Work to complete: Can you pull out each line of the data below that includes the word "Uncheck"?

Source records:
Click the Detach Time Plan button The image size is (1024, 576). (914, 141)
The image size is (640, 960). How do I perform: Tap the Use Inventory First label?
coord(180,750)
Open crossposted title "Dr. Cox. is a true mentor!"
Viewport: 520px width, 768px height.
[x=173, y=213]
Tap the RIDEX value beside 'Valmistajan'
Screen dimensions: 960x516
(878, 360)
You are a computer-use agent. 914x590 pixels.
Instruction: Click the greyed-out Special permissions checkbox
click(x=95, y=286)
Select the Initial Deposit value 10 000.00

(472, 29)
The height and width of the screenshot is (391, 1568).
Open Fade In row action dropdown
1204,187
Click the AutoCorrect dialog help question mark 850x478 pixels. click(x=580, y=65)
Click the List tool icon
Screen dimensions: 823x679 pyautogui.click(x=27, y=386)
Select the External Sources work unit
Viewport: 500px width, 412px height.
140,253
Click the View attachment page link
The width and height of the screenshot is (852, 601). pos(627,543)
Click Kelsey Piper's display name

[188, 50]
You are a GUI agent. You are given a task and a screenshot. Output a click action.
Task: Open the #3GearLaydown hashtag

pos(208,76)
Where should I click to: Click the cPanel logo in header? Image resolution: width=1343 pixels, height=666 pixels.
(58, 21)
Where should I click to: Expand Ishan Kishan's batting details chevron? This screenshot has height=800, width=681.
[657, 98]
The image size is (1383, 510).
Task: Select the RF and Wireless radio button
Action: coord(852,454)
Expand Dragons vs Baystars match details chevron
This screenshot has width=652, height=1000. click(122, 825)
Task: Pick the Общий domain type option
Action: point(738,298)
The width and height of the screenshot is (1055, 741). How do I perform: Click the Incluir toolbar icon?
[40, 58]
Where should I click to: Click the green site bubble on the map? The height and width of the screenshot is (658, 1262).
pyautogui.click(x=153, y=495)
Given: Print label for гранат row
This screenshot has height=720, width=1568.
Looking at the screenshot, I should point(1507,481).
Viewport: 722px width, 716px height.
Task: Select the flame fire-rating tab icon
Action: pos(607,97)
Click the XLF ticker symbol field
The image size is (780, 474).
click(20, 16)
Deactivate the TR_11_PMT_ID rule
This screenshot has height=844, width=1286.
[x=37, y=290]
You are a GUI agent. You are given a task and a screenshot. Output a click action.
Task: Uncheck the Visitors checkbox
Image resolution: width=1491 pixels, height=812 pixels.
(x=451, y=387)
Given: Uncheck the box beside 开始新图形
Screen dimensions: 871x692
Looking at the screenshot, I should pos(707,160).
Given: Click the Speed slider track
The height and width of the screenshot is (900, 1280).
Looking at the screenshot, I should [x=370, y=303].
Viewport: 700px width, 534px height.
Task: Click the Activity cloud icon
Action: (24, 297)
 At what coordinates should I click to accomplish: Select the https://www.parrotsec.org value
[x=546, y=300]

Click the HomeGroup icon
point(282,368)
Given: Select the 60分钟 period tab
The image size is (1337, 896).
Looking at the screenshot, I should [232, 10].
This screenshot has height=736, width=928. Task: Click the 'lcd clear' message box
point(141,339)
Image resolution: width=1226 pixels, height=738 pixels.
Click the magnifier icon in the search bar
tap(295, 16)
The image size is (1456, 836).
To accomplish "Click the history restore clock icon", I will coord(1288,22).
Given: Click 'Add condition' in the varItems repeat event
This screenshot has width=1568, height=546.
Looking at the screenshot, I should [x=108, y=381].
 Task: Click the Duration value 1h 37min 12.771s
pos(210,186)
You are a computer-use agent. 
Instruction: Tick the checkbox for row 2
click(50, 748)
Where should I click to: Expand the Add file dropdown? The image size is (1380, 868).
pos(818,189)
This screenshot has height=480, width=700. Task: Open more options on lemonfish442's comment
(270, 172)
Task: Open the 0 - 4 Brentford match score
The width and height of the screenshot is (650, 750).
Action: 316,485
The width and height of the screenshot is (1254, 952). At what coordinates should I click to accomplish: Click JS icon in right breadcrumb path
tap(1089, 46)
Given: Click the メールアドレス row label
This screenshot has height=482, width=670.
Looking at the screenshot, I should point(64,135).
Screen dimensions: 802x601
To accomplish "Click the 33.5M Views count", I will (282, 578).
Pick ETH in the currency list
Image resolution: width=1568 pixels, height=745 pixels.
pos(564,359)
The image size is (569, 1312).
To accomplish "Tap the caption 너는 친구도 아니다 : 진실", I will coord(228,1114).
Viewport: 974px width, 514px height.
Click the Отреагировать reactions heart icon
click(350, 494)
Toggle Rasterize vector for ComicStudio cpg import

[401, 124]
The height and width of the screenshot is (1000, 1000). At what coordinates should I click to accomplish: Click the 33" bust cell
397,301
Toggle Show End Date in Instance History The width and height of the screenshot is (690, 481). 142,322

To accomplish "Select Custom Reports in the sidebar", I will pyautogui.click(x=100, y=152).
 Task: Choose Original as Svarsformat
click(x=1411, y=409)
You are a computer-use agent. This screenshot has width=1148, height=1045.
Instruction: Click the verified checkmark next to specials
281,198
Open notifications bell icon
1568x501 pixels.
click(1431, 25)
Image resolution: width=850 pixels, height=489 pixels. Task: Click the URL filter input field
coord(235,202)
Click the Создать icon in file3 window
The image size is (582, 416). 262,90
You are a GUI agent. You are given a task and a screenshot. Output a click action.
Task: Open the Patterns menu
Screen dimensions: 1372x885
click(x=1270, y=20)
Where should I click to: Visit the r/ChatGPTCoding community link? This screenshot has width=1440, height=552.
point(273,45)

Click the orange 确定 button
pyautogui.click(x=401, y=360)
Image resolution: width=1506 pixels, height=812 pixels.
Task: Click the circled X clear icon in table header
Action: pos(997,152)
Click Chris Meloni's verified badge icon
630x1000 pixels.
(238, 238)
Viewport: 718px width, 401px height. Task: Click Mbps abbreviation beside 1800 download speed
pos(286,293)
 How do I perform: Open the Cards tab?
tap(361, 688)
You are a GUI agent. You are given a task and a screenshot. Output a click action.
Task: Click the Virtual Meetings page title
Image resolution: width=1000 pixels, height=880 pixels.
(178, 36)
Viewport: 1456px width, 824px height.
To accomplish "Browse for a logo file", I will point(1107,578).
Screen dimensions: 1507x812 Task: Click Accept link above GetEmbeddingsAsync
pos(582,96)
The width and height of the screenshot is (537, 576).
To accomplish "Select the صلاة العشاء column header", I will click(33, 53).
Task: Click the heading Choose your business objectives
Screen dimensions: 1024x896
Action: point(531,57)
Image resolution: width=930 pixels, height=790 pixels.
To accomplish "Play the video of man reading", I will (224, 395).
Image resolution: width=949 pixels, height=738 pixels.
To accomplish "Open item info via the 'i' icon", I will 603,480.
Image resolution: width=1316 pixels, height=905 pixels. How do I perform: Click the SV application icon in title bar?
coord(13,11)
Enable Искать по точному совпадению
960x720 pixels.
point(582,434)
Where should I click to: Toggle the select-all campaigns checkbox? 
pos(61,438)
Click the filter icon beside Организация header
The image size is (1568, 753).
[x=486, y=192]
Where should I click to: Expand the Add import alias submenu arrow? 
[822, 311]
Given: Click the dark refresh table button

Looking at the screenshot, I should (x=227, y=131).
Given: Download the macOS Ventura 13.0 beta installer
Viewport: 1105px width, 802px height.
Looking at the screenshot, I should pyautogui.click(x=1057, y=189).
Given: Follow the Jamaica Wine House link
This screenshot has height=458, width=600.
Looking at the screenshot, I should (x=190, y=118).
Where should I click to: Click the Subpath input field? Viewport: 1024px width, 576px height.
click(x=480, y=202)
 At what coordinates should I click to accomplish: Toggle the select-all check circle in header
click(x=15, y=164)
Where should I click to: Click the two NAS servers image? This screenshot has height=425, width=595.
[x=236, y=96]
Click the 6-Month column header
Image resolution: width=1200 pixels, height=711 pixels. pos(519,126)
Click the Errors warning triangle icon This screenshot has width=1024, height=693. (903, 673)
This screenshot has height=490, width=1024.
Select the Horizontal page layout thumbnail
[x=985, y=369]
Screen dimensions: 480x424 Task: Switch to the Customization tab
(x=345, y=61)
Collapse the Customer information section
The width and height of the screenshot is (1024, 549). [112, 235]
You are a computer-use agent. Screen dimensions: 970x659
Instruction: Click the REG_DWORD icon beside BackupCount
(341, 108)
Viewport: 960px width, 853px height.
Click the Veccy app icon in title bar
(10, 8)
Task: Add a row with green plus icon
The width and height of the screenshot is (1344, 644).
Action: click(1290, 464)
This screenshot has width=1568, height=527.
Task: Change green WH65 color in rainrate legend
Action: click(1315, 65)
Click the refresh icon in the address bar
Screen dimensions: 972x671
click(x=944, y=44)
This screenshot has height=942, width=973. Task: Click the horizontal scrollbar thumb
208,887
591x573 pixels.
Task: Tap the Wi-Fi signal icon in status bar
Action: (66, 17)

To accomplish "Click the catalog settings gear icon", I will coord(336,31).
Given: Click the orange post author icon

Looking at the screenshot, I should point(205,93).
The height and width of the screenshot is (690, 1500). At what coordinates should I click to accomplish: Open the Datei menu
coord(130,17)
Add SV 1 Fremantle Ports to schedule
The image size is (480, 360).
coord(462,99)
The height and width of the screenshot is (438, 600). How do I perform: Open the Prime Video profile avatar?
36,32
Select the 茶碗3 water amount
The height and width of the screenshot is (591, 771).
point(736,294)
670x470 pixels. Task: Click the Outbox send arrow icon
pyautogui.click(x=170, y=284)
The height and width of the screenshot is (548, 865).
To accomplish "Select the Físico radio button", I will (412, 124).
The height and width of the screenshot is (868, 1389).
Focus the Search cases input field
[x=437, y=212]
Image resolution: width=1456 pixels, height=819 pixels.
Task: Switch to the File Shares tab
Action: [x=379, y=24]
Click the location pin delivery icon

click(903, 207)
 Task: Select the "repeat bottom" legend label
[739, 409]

Output:
Task: Uncheck the Visitors checkbox
Given: Uncheck the box beside 开始新图形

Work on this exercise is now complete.